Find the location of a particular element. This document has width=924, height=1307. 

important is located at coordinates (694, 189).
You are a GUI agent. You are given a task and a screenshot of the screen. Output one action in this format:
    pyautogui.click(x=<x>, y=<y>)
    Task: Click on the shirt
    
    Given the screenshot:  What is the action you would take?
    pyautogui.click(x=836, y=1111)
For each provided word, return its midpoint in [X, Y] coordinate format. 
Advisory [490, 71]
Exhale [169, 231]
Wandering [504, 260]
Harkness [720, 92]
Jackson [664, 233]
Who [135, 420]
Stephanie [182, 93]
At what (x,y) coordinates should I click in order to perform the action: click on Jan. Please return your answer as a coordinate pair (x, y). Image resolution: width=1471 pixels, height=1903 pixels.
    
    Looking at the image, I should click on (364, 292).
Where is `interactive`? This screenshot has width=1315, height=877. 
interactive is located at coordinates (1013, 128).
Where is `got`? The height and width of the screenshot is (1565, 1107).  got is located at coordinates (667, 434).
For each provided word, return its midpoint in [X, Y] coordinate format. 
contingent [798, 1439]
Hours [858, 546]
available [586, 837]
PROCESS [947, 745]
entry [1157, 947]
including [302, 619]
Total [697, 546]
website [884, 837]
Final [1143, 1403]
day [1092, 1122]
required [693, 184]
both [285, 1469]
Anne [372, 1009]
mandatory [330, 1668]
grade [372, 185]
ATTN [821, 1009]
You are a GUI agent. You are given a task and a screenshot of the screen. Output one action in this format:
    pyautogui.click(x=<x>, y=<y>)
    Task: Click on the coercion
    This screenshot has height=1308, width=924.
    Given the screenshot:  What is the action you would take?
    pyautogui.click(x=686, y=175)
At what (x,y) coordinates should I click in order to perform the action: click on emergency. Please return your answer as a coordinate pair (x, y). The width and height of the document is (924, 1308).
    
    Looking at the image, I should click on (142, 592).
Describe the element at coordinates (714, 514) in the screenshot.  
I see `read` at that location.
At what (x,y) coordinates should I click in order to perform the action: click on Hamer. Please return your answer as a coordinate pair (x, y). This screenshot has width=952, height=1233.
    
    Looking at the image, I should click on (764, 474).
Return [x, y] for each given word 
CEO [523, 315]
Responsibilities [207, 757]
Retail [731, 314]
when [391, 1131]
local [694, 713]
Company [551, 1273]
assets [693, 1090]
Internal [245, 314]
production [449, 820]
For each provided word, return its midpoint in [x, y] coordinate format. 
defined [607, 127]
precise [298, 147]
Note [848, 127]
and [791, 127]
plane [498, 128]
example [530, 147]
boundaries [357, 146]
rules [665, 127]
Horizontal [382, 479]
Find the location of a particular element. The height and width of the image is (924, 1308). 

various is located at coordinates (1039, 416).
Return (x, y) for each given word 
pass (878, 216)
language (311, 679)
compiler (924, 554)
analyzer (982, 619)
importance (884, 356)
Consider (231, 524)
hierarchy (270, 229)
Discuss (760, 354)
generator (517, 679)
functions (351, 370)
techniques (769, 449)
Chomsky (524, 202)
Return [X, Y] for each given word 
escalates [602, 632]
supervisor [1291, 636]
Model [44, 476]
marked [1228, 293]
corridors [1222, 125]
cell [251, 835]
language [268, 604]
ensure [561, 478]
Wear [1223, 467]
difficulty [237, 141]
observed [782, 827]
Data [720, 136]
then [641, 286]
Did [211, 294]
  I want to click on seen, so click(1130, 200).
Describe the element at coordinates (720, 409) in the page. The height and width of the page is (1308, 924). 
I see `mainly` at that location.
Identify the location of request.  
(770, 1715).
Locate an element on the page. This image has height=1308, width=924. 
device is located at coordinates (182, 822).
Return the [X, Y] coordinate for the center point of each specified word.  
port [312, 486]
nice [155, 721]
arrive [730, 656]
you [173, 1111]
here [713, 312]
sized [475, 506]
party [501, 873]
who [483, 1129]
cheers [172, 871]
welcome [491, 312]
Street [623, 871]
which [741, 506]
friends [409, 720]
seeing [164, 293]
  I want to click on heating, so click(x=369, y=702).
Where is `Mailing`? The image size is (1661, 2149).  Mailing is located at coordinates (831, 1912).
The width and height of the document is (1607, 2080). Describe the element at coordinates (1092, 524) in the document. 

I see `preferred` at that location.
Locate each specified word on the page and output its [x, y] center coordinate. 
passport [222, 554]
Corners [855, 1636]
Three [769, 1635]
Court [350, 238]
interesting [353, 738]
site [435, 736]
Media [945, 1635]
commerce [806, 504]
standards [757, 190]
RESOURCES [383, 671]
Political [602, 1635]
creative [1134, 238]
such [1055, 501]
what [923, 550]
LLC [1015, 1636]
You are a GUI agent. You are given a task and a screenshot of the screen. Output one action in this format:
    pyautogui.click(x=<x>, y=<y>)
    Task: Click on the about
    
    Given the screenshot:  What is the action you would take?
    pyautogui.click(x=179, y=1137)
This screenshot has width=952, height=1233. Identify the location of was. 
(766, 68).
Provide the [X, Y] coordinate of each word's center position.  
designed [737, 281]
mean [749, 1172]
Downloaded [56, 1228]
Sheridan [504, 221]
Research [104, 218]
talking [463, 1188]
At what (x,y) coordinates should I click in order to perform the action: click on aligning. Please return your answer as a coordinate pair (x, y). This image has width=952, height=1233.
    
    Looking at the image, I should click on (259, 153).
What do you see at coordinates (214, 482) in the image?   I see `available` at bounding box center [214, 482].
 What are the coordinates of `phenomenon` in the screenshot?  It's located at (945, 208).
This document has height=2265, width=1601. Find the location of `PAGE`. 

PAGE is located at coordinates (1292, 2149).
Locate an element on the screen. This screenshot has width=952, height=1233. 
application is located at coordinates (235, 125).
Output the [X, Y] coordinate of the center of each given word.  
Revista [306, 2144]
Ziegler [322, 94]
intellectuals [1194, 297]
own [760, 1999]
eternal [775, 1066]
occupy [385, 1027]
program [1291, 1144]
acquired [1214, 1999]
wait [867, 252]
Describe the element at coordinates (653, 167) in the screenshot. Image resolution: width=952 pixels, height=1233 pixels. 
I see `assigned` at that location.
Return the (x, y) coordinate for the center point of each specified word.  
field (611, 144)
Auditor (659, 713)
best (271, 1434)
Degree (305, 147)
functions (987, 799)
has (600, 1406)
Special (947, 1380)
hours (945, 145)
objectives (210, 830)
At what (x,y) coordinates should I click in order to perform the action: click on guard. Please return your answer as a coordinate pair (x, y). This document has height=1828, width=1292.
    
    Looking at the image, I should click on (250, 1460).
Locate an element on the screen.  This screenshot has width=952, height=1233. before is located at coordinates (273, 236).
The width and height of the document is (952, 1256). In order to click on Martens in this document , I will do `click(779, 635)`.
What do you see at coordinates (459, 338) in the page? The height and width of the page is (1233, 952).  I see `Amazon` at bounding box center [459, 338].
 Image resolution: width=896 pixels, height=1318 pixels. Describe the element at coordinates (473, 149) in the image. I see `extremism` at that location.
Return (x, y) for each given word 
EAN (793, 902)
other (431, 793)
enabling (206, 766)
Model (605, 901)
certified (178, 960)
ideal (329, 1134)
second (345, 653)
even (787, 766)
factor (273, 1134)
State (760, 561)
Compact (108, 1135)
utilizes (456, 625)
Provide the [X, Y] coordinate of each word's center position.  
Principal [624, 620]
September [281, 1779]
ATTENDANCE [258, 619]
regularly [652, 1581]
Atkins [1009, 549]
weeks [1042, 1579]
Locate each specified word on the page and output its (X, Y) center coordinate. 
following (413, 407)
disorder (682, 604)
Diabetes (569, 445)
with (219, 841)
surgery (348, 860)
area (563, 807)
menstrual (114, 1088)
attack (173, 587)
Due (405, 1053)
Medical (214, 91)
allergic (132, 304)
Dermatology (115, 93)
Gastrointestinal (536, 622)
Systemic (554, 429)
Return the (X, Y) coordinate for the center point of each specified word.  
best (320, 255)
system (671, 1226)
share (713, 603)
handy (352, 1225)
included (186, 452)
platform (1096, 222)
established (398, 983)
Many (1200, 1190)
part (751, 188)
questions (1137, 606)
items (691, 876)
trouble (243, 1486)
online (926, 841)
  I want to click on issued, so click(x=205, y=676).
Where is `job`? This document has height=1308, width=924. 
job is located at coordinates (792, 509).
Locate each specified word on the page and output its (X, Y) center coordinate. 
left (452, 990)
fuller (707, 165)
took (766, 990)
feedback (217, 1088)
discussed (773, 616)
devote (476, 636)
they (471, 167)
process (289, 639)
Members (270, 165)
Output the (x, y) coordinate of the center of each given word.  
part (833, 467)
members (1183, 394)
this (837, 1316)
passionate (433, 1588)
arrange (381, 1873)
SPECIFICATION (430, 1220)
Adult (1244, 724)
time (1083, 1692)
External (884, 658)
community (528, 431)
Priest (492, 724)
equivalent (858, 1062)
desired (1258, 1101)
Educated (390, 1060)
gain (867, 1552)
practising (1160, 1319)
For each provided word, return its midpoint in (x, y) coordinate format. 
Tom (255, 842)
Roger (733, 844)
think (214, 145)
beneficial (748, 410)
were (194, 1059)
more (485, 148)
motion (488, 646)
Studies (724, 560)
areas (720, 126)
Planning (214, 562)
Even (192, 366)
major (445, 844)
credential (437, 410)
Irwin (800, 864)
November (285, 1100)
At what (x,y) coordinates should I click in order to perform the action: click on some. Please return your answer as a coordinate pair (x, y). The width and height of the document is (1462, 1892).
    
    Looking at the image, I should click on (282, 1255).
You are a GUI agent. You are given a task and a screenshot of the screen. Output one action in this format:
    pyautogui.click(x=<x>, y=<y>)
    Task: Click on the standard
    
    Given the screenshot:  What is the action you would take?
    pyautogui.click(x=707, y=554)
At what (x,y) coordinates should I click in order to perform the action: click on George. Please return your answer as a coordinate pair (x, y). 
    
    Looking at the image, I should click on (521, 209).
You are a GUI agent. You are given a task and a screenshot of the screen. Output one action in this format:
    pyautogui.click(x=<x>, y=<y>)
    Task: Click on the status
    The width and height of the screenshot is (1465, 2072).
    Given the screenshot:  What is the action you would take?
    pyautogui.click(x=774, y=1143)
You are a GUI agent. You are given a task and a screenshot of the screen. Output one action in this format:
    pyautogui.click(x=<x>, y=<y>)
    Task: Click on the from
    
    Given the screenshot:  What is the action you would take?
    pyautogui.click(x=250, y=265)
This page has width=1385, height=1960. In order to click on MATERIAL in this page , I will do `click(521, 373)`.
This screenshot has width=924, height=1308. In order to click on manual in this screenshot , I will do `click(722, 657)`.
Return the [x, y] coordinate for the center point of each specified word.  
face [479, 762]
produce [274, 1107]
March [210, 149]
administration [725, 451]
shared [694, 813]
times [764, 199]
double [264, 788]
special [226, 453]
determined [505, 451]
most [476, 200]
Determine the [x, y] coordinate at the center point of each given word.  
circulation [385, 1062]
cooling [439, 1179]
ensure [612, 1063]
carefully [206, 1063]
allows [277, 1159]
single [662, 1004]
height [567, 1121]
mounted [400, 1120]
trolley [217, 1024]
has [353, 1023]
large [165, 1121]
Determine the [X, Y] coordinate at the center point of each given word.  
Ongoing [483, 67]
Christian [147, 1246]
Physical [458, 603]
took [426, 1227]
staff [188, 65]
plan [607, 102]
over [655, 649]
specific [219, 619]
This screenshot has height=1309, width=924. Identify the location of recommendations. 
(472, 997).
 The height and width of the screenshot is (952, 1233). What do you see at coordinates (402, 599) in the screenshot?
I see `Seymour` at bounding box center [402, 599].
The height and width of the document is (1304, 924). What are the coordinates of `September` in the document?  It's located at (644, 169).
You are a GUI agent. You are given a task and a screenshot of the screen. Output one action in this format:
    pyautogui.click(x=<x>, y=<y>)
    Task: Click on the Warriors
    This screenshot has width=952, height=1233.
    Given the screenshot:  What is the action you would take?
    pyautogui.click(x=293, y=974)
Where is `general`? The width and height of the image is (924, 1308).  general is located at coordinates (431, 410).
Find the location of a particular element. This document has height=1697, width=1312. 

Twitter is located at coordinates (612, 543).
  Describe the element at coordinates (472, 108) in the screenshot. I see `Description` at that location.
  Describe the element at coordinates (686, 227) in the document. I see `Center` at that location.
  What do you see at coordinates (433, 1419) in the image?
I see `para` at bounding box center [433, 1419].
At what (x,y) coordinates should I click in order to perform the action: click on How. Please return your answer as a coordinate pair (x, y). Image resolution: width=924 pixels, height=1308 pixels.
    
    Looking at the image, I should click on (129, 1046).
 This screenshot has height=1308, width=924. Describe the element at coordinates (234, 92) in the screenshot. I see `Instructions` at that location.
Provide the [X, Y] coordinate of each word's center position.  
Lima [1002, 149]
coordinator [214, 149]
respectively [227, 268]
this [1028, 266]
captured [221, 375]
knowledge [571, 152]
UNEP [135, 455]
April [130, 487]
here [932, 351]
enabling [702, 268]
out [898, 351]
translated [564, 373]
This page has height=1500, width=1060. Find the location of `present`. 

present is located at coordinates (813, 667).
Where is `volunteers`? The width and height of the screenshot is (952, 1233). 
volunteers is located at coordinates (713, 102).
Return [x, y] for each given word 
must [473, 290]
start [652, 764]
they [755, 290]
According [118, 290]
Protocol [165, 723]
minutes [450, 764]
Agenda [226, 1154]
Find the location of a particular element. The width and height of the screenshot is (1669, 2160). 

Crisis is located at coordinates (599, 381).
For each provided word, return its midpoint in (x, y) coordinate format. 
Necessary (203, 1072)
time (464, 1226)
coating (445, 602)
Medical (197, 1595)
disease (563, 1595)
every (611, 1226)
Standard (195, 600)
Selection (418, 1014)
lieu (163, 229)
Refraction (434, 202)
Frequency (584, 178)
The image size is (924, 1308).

_ _ _ _ _ _ _

▶ **GIVEN EXERCISE**
Return the lines above without any change, from the first line through the line containing "important is located", with both ends included.

▶ **TASK ANSWER**
Find the location of a particular element. This document has width=924, height=1307. 

important is located at coordinates (694, 189).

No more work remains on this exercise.